Death of an ad campaign

CBC reported today that NPR and CNN are refusing to air ads promoting the film Death of a President (official site and IMDB entry). The film is a documentary-style account of the fictional assassination of Bush II in 2007.

Death of a President was awarded the International Critics' Prize at the Toronto International Film Festival.

The indignant co-founder of the film's distributor, Newmarket Films' Chris Ball, bitched to the LA Times: "To refuse to accept ads for a movie is tantamount to saying it shouldn't be seen, and this runs counter to everything we are supposed to believe in a free society."

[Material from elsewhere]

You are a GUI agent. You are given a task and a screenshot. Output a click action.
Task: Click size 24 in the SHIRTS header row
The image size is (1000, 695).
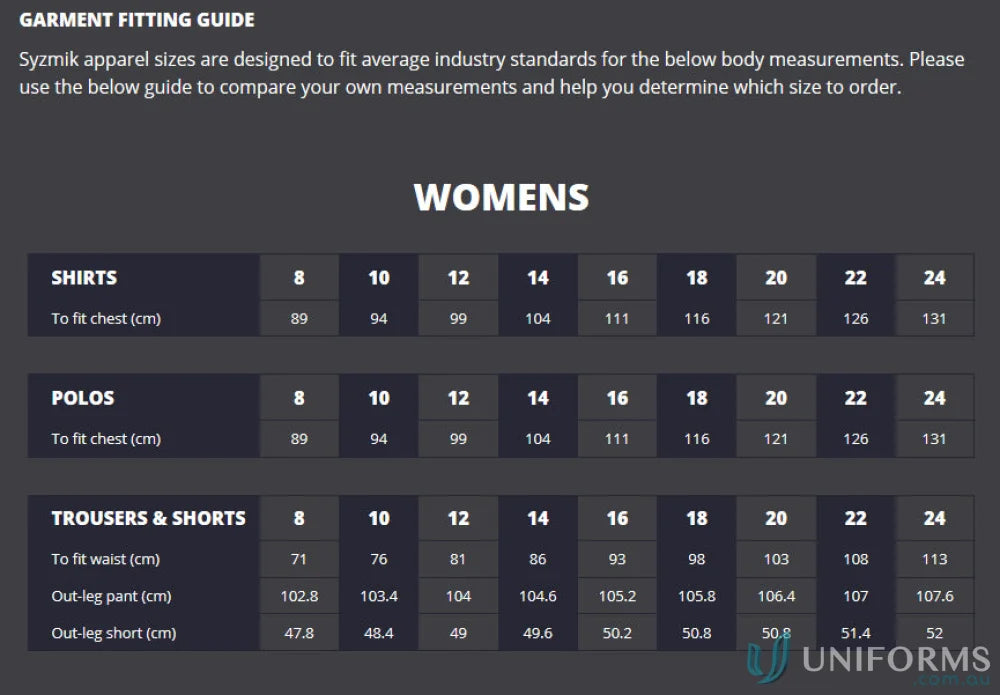pos(935,278)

Objecting to participate in the promotion of your movie undermines free society? Puh-leeze. I didn't realize that a publicly funded radio service has a duty to advertise for anybody. And for a corporate media outlet to choose its sponsors typifies what is meant by a free society. He reminds me of Dennis the Peasant hurling abuse at King Arthur, then wailing, "Help! Help! I'm being repressed!" I would not be surprised if Ball's indignation was in fact calculated to generate publicity from all news outlets, and thereby promote his movie for the cost of a conversation with a reporter.

If NPR and CNN refuse to report the film's opening and the controversy surrounding it, that is quite another matter. As news outlets, they certainly have a duty to reportage. But they are not bound to shill for you.